Zeitzeugen sterben, das Wissen über historische Ereignisse nimmt ab. Das stellt Museen und Gedenkstätten vor Herausforderungen. Eine Podiumsdiskussion zeigt Schwierigkeiten und neue Ideen auf.
Bonn (KNA). Wer das giftgrüne Telefon genau betrachtet, dem läuft es kalt den Rücken herunter: Die Plastikabdeckung der Wählscheibe ist am Rand geschmolzen. Das altmodische Objekt stammt aus dem Haus einer der türkischen Familien, die 1992 im schleswig-holsteinischen Mölln einem Brandanschlag zum Opfer fielen. Heute steht es im Haus der Geschichte in Bonn. In der erweiterten Dauerausstellung soll die jüngere Geschichte breiteren Raum einnehmen, kündigte die Bildungsreferentin der Stiftung Haus der Geschichte, Simone Mergen, am Donnerstagabend bei einer Online-Podiumsdiskussion an.
Opfern eine Stimme geben und ihre Lebensgeschichte thematisieren: Das haben sich Museen und Gedenkstätten schon lange zur Aufgabe gemacht. Wenn Zeitzeugen sterben, wird diese Vermittlungsarbeit schwieriger – aber nicht weniger wichtig.
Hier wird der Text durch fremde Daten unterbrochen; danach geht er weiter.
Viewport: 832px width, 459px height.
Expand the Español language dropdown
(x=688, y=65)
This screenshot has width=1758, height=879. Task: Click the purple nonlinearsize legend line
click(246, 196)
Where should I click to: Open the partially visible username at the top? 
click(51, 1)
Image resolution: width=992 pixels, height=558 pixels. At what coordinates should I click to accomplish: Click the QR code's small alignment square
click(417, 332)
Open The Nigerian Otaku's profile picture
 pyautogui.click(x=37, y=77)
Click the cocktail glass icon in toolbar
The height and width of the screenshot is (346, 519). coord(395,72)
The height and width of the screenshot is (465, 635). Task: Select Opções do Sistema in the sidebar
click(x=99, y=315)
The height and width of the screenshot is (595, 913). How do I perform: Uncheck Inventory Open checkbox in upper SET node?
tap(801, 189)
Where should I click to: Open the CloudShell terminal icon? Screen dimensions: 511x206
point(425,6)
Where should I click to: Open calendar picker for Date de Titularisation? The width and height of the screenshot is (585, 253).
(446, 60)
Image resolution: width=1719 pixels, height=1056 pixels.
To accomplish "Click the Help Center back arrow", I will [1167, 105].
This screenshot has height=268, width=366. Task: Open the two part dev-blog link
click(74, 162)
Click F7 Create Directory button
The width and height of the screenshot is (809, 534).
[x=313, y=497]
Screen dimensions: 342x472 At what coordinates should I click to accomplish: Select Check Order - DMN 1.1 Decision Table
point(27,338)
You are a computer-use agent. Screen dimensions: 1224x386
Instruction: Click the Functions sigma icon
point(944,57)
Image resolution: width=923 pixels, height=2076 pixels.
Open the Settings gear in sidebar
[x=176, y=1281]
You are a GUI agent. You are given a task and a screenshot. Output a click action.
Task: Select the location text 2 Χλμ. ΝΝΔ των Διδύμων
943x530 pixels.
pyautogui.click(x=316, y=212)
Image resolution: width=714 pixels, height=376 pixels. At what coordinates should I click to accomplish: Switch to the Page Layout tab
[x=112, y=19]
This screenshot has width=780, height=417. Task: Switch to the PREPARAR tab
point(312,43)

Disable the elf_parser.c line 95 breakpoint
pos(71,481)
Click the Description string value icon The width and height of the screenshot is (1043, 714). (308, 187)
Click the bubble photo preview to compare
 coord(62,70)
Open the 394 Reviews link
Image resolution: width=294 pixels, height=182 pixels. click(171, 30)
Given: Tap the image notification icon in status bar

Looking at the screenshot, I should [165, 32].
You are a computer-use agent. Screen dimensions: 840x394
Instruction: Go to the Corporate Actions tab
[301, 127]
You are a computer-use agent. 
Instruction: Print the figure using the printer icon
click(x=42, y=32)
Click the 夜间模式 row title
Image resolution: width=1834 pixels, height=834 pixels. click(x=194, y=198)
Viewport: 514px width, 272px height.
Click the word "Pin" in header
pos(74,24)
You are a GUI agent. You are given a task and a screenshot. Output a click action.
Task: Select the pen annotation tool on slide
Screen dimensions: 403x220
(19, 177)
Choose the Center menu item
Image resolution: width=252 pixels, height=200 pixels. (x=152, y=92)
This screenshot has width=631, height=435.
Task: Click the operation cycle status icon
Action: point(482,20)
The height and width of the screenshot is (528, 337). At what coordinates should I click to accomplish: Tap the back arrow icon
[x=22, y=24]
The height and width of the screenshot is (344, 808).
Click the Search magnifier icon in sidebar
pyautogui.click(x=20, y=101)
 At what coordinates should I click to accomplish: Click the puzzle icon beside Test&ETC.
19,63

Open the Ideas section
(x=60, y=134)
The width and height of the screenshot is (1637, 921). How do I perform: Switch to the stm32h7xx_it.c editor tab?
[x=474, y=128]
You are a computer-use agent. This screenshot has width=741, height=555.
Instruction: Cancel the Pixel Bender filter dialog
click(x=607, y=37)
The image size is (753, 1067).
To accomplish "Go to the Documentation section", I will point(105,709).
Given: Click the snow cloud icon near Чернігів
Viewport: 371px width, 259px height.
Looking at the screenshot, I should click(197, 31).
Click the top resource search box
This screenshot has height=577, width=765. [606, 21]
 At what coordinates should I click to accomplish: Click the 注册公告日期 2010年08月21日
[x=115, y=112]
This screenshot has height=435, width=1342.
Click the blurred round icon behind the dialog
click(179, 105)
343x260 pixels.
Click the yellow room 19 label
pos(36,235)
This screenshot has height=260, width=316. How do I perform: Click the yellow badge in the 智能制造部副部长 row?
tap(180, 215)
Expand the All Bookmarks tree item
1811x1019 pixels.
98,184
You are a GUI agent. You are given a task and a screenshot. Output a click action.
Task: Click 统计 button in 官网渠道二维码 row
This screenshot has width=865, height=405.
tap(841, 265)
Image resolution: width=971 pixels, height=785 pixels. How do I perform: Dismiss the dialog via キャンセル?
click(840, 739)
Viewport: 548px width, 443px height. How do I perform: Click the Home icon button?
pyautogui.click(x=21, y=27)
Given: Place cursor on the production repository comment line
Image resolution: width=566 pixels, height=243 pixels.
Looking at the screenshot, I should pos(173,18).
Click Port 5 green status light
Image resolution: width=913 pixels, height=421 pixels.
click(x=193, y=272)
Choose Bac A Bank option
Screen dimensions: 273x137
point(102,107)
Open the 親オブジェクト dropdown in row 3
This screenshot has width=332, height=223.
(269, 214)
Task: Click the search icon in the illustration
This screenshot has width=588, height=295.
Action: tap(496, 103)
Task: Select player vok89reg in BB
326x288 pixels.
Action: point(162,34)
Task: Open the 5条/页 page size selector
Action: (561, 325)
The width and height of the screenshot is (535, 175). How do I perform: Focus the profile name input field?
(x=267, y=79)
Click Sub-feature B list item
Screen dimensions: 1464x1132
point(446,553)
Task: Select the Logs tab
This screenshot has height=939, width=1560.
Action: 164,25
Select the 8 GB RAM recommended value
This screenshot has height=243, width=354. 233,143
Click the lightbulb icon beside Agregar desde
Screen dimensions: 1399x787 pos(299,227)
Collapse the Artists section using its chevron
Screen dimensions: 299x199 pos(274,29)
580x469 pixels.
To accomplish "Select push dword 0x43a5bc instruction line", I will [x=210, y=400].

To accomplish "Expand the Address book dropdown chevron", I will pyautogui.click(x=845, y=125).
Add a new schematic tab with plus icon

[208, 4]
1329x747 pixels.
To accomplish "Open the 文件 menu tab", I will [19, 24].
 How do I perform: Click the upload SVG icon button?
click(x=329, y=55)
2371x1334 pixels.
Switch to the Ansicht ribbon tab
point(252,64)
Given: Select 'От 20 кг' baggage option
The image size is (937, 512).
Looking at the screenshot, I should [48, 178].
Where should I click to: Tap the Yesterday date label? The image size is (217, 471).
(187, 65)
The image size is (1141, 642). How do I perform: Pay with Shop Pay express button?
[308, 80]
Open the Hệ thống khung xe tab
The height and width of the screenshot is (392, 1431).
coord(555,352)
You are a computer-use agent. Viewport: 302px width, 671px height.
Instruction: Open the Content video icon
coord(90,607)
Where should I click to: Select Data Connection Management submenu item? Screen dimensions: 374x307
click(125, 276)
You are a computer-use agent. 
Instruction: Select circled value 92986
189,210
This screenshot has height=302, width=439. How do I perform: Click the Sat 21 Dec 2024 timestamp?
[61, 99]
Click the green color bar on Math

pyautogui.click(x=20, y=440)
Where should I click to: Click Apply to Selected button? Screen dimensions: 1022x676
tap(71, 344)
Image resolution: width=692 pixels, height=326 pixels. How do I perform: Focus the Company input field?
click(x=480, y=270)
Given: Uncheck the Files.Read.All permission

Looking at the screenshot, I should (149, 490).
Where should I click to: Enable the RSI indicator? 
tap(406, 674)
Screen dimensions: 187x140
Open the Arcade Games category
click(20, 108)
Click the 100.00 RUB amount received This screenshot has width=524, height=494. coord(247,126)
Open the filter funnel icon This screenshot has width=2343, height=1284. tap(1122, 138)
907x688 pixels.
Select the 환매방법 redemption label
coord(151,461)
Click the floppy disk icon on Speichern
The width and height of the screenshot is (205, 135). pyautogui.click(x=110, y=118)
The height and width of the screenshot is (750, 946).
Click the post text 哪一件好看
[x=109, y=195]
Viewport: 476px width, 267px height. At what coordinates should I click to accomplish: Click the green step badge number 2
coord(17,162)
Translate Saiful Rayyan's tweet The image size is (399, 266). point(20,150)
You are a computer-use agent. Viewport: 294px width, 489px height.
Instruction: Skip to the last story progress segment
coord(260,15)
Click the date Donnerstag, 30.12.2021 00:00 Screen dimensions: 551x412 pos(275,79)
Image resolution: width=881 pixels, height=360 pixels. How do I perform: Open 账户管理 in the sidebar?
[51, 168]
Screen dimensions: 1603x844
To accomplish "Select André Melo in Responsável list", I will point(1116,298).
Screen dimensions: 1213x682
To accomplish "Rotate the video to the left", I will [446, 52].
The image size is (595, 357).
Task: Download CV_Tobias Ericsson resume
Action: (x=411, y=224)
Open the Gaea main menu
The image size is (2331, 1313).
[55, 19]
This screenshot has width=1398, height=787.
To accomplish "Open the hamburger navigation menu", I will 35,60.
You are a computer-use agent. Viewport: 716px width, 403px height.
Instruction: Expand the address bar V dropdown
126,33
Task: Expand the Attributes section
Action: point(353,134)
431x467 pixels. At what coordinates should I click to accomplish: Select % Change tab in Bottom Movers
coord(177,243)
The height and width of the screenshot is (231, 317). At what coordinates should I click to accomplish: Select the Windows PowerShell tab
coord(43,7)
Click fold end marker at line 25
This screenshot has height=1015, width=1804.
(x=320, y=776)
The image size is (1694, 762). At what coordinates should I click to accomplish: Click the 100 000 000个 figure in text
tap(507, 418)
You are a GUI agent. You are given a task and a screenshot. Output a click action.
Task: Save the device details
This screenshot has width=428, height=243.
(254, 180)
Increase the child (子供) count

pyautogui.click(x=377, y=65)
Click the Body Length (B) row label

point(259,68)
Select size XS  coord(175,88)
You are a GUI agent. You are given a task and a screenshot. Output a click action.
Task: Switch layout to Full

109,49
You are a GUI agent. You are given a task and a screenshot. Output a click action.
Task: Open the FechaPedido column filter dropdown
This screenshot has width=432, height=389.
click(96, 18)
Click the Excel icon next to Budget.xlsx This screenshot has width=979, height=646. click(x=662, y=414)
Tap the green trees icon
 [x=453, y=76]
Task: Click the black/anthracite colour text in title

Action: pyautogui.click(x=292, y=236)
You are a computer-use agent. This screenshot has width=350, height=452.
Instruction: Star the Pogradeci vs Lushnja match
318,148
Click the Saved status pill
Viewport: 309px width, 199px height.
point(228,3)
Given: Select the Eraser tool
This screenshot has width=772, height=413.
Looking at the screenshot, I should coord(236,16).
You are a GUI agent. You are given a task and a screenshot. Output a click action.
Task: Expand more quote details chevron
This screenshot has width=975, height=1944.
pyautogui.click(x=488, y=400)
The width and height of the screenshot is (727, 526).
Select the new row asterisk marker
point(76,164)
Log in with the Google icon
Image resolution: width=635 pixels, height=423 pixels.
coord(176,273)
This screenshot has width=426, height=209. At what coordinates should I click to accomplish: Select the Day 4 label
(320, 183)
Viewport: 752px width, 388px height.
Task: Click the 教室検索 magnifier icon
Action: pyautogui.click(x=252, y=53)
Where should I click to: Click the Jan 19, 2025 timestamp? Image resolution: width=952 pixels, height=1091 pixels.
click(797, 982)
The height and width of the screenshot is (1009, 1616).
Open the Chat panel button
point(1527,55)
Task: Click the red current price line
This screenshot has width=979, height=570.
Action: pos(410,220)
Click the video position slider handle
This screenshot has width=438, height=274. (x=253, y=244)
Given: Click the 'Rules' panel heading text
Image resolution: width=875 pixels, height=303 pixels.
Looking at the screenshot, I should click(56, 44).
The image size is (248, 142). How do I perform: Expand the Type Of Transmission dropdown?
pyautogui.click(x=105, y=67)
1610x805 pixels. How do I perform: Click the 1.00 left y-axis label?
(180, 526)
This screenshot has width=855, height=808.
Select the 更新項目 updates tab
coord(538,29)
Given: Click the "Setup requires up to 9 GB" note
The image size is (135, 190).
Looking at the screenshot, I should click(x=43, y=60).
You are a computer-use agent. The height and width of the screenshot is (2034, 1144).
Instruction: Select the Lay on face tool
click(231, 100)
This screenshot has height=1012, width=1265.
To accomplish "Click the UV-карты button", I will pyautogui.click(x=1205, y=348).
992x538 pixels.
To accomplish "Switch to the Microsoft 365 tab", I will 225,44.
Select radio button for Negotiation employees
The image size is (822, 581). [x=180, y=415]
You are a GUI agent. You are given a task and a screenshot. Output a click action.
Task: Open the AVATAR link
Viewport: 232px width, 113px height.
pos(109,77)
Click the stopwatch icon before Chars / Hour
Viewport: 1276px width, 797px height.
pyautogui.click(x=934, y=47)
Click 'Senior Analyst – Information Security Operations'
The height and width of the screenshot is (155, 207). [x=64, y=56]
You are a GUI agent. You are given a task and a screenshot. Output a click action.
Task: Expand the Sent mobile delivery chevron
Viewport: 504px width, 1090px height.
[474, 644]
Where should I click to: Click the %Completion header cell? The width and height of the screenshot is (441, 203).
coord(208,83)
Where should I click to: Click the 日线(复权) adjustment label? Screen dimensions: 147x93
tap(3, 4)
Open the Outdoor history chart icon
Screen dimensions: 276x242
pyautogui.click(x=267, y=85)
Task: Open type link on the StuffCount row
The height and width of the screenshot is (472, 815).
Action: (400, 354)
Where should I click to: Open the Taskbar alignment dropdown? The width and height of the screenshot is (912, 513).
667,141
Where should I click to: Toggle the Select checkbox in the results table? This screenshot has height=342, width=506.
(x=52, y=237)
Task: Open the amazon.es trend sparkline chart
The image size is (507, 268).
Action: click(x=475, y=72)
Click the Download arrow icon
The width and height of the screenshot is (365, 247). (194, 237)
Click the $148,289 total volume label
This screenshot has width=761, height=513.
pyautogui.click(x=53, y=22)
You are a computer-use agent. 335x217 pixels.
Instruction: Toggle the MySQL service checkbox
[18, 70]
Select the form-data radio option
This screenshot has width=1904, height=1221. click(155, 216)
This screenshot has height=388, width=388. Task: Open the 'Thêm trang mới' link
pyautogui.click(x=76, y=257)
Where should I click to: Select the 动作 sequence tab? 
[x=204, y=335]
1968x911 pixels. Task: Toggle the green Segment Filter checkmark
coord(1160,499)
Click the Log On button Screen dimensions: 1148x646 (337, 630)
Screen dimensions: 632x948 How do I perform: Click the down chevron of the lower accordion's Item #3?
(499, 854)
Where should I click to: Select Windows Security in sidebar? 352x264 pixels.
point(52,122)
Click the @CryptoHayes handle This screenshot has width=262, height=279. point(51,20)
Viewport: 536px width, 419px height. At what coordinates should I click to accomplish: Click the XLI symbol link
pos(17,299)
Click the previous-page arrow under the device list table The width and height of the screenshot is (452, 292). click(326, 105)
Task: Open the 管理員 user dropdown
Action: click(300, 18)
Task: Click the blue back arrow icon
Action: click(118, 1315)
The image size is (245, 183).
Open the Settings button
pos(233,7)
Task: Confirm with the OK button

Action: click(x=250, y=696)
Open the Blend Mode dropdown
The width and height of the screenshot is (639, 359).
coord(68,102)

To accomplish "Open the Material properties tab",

Um diese Herausforderung ging es bei der Diskussion, zu der die Stiftung Haus der Geschichte und die Deutsch-Israelische Gesellschaft eingeladen hatten.
Objekte wie das Telefon seien „Geschichte zum Anfassen, zum Be-greifen“, erklärte der Leiter der Stiftung Gedenkstätten Buchenwald und Mittelbau Dora, Jens-Christian Wagner. Das Ziel, betonte Mergen, sei nicht emotionale Überwältigung, sondern eine kritische Reflexion der Geschichte.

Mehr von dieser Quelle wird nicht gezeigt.